Coccidioidomycosis: Excerpt from The 5-Minute Pediatric Consult

Theoklis Zaoutis, MD

Samir S. Shah, MD, MSCE

Coccidioidomycosis - BASICS

Coccidioidomycosis - description

Coccidioidomycosis is an infection caused by the dimorphic fungus Coccidioides immitis.

Coccidioidomycosis - general prevention

Infection control:

  • No special isolation or precautions for the hospitalized patient
  • Contaminated dressings from skin lesions should be handled and discarded with care.
  • Preventive efforts are aimed at dust control and trials to eliminate organisms from soil.
  • Avoidance of field activities or travel in highly endemic areas is recommended for children with a negative skin test.

Coccidioidomycosis - epidemiology

  • Primary infection is most commonly seen in the summer and fall months.
  • The average incubation period is 10–16 days (range 1–4 weeks).
  • There is no person-to-person spread.
  • 60% of acute infections are subclinical (asymptomatic).

Coccidioidomycosis - prevalence

Coccidioides immitis is found in the soil and is endemic in the southwestern US (western Texas, New Mexico, Arizona, California), northern Mexico, and parts of South and Central America. Up to 1/3 of the population in endemic areas has been infected.

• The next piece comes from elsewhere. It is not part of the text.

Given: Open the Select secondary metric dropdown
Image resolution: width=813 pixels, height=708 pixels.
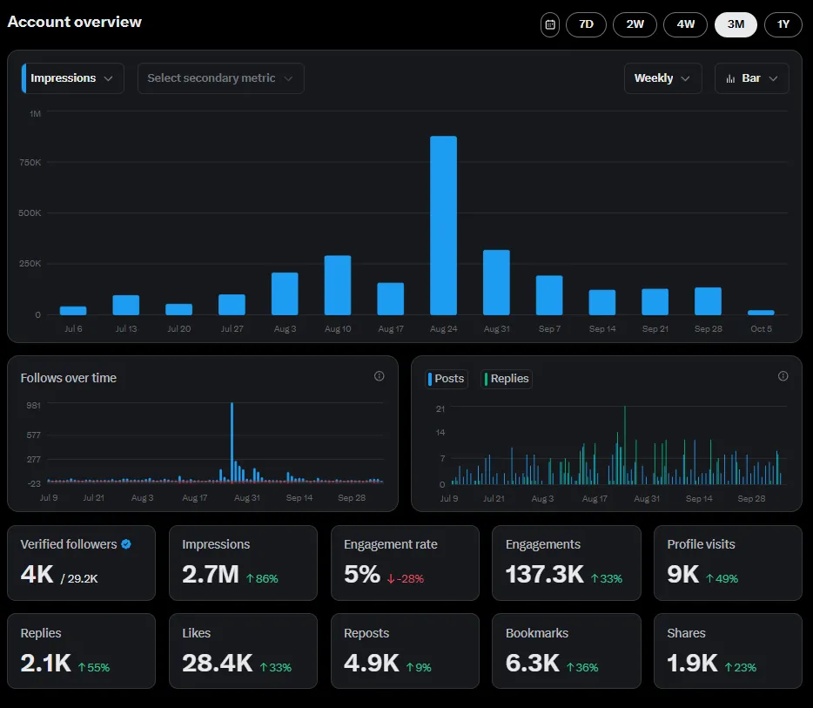Looking at the screenshot, I should coord(221,78).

Coccidioidomycosis - pathophysiology

  • Inhalation of arthrospores from disturbed, arid soil is the major route of infection.
  • Primary cutaneous coccidioidomycosis occurs by direct inoculation of the skin (trauma). A relatively painless, indurated nodule with occasional central ulceration develops at the site of injury. Regional lymphadenopathy is often present.
  • Extrapulmonary dissemination is rare and usually involves the skin, skeletal system, and central nervous system.
  • Secondary cutaneous coccidioidomycosis occurs by hematogenous spread to the skin. Lesions range from superficial maculopapular lesions to verrucous ulcers. Lesions can occur anywhere, but are most common along the nasolabial fold.
  • Most patients have infection limited to a localized area of lung and hilar nodes after mounting an intense inflammatory response with granuloma formation.
  • Dissemination occurs in a minority of patients via lymphatic or hematologic spread.
  • The course of illness is highly variable and dependent on host immune response and amount of exposure. HIV-infected patients and other patients with immunosuppression owing to T-lymphocyte dysfunction (lymphoma, organ transplantation) are particularly susceptible to severe forms of pulmonary and extrapulmonary coccidioidomycosis.

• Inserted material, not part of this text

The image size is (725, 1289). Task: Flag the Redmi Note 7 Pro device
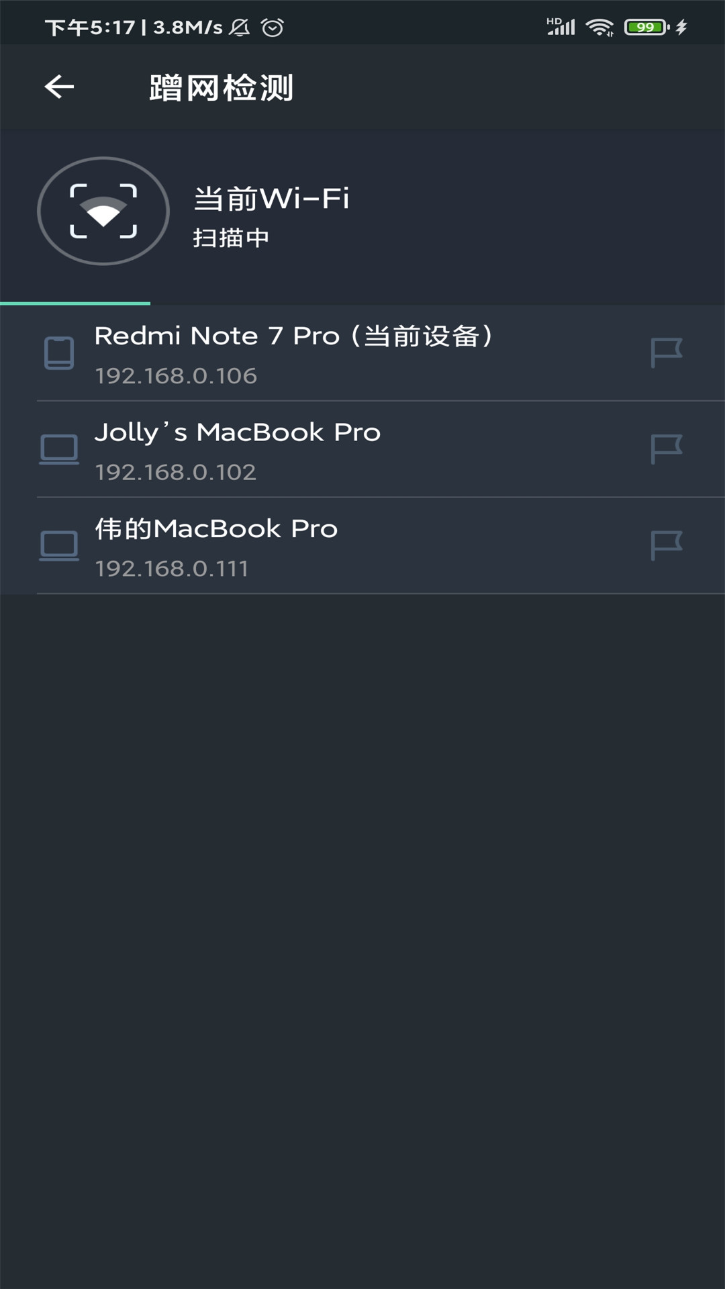(666, 352)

Coccidioidomycosis - etiology

  • Osteomyelitis is subacute or chronic and frequently involves more than 1 bone (40%). Common sites are the hands, feet, ribs, and vertebrae.
  • Meningitis develops within 6 months of initial infection. Hydrocephalus is a common complication. CNS vasculitis and intracerebral abscesses are rare.

Coccidioidomycosis - DIAGNOSIS

Coccidioidomycosis - signs & symptoms

Coccidioidomycosis - history

  • Travel or residence in an endemic area is typical. Risk factors for disseminated infection should be sought.
  • Fever, dry or productive cough, and pleuritic chest pain suggest pulmonary infection.
  • Hemoptysis, although rare in children, is reported in 15% of adults with symptomatic pulmonary infection.
  • Trauma precedes primary cutaneous disease.
  • Myalgias, arthralgias, chills, night sweats, and anorexia suggest systemic dissemination.
  • Headache, vomiting, and altered mental status suggest meningitis.
  • Most infections (60%) are asymptomatic.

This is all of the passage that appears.